WHAT YOU SHOULD DO: Starting at the line that contains "Click the Do Not Disturb moon icon", copy every line to the end of the material below exactly, and omit the pictures.

INPUT FOR THIS TASK:
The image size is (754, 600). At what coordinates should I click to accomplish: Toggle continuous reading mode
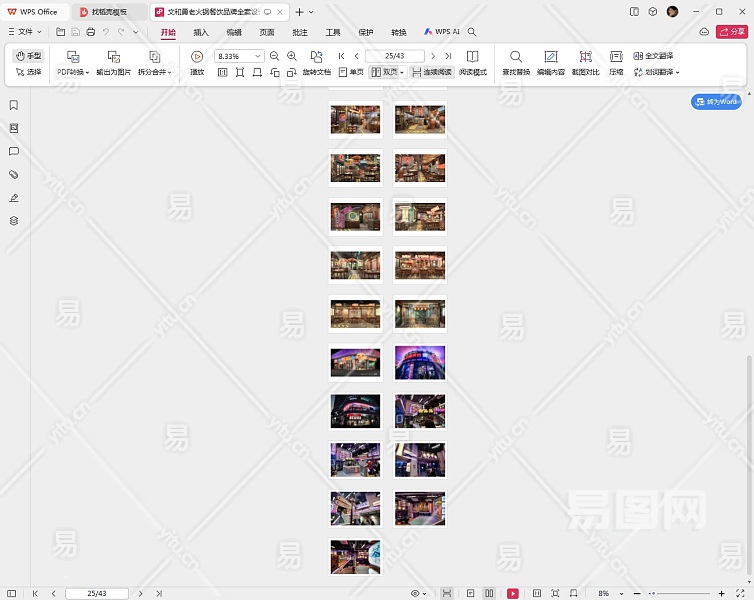[x=431, y=73]
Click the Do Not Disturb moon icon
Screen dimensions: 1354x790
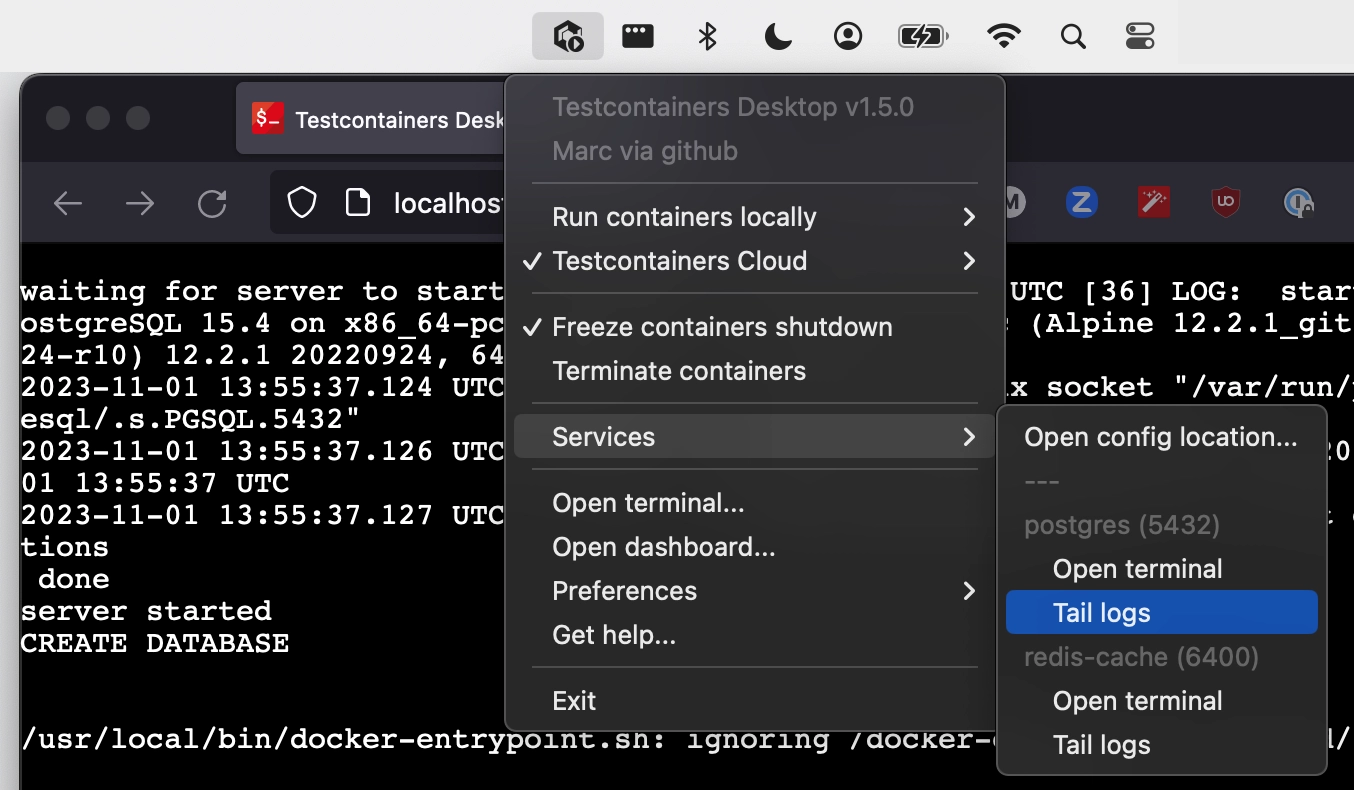pos(777,35)
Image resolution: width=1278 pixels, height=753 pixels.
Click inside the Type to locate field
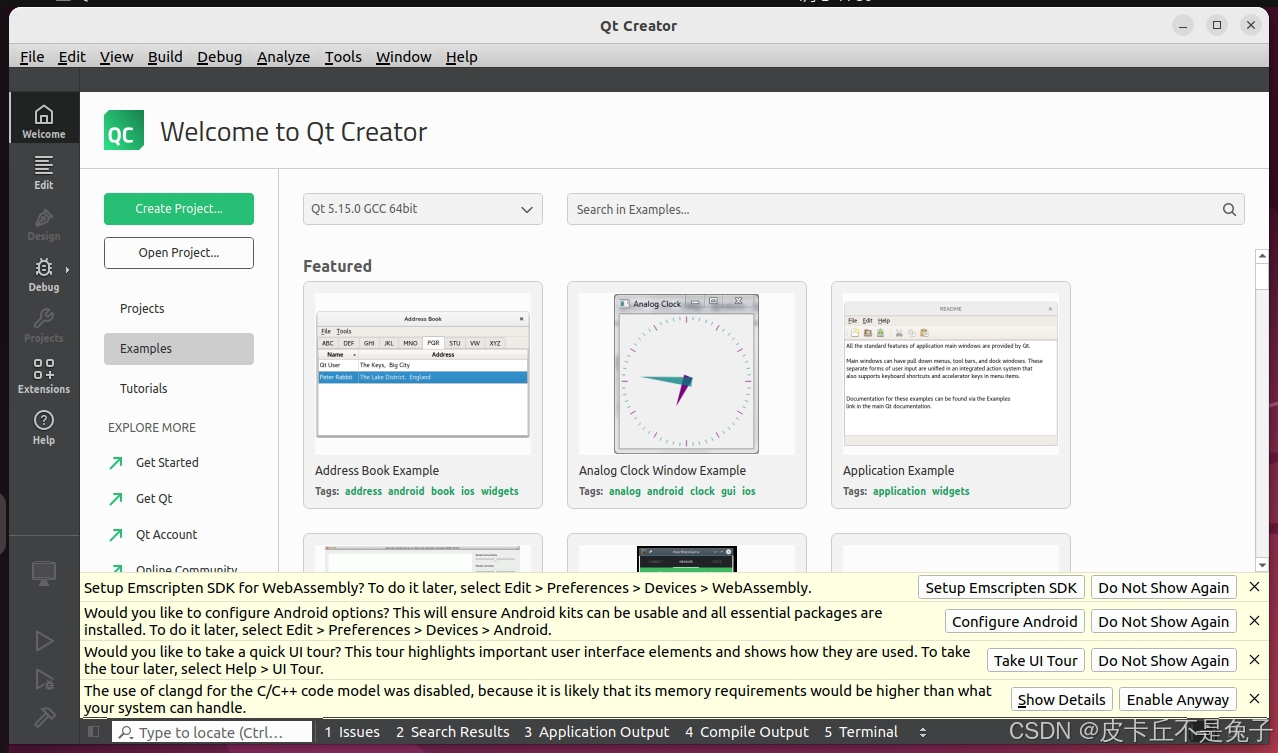coord(210,731)
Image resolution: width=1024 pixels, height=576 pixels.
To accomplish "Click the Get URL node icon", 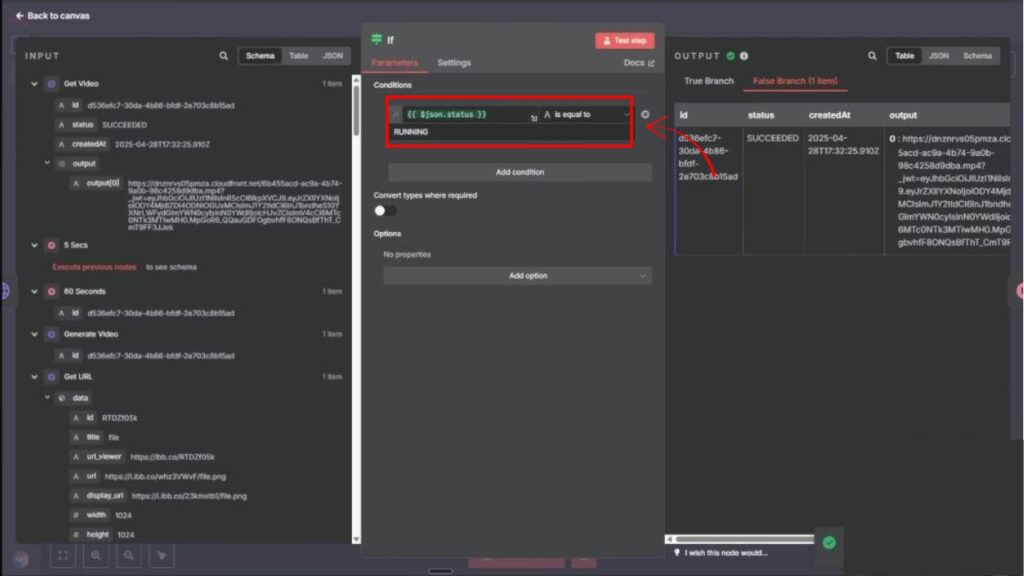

TASK ANSWER:
Click the Do Not Disturb moon icon
Screen dimensions: 1354x790
pos(777,35)
Image resolution: width=1278 pixels, height=753 pixels.
Click inside the Type to locate field
coord(210,731)
Image resolution: width=1024 pixels, height=576 pixels.
To accomplish "Click the Get URL node icon", 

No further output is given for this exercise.